The second series, designated Č01/B, also consisted of twelve boats and was built from 1954 until 1957 (PBR-513 – PBR-524). The boats of this series featured a slightly longer hull (43.1 m) and a deeper draught of 1.8 m. The propulsion was uprated to 3400 hp for an increased speed of 19 kn.

== Boats ==

Name: Builder; Series; Completed; Fate
PBR-501: Tito's Shipyard; I. series Č01; 1951; Stricken in 1983–86
PBR-502: Transferred to Bangladesh in 1975.
PBR-503: 1952; Stricken in 1983–86
PBR-504
PBR-505: Transferred to Bangladesh in 1975.
PBR-506: Stricken in 1983–86
PBR-507: 1953
PBR-508
PBR-509: Transferred to Ethiopia in 1975.
PBR-510: Stricken in 1983–86
PBR-511
PBR-512: 1954; Sunk as a target ship in 1983.
PBR-513: II. series Č01/B; Transferred to Indonesia in 1958/59.
PBR-514
PBR-515
PBR-516: 1955
PBR-517
PBR-518
PBR-519: 1956; Stricken in 1983–90
PBR-520
PBR-521
PBR-522: Transferred to Sudan in 1969.
PBR-523
PBR-524: 1957; Stricken in 1983–90

Sources: Shipyard Kraljevica - List of Delivered Vessels 1946. - 2007., Gardiner (1995)

== Service history ==
Boats of the first series in JRM service were stricken between 1983 and 1986. The last boat of the series, PBR-512, was decommissioned in 1972 and sunk as a target ship in 1983 in the vicinity of the Bay of Kotor. The boat was targeted with a P-20 anti-ship missile which had its warhead removed. After sustaining a direct hit, a tugboat attempted to tow it to the "Sava Kovačević" Naval Repair Yard in Tivat to be repaired and reused in a future naval exercise. However, while in tow the boat began taking on water through the hole punctured by the missile. The boat was finally cut loose and sunk in the Žanjic cove to a depth of 25 m. Due to its favorable location and diving conditions, the wreck of PBR-512 became the most popular wreck diving site in Montenegro.

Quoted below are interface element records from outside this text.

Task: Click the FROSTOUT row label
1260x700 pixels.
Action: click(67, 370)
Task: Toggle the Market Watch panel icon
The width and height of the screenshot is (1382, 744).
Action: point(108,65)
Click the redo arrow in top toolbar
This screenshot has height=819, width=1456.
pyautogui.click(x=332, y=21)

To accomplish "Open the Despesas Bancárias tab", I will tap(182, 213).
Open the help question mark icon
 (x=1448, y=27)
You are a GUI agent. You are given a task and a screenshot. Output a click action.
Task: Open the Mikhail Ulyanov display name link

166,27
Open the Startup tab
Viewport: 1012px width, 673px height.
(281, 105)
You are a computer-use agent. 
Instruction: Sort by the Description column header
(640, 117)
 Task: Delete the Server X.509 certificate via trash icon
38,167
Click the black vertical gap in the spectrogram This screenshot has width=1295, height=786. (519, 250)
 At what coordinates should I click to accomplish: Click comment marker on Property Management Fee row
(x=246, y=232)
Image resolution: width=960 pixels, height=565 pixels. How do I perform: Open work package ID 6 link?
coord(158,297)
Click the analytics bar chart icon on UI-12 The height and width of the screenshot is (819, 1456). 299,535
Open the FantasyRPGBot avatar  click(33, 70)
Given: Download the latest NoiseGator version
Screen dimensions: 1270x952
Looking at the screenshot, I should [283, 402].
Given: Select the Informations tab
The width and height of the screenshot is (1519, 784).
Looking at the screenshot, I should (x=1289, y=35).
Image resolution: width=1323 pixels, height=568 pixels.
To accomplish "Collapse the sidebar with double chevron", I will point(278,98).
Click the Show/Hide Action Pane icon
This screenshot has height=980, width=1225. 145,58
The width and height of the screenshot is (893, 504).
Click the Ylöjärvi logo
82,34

The Kraljevica boats proved to be the most widely exported ship class built by SFR Yugoslavia. A total of eleven boats were transferred to countries of the Non-Aligned Movement of which Yugoslavia was one of the founding members. The first country to receive the boats was Indonesia which took possession of PBR-513 to PBR-518 during 1958/59, followed by PBR-522 and PBR-523 to Sudan in 1969, PBR-502 and PBR-505 to Bangladesh and PBR-509 to Ethiopia, the latter two receiving their boats in 1975. In Indonesian service, the boats first received numerical designations ranging from 310-312 and 314-316. In c. 1976 they were renamed Dorang (ex-PBR-513), Todak (ex-PBR-514), Lajang (ex-PBR-515), Bubara (ex-PBR-516), Lemadang (ex-PBR-517) and Krapu (ex-PBR-518). Bubara and Lajang were stricken in 1970, followed by Krapu in 1976 and Lemadang in 1984. The remaining two boats, the Dorang and Todak, were placed in reserve in 1989. Two boats in Bangladeshi service received designations Karnaphuli (ex-PBR-502) and Tista (ex-PBR-505) and were discarded by 1988. The two Sudanese boats, El Fasher (ex-PBR-522) and El Khartoum (ex-PBR-523) were hulked in 1981. The single boat in Ethiopian service received the designation 51 (ex-PBR-509) and was out of service by 1984.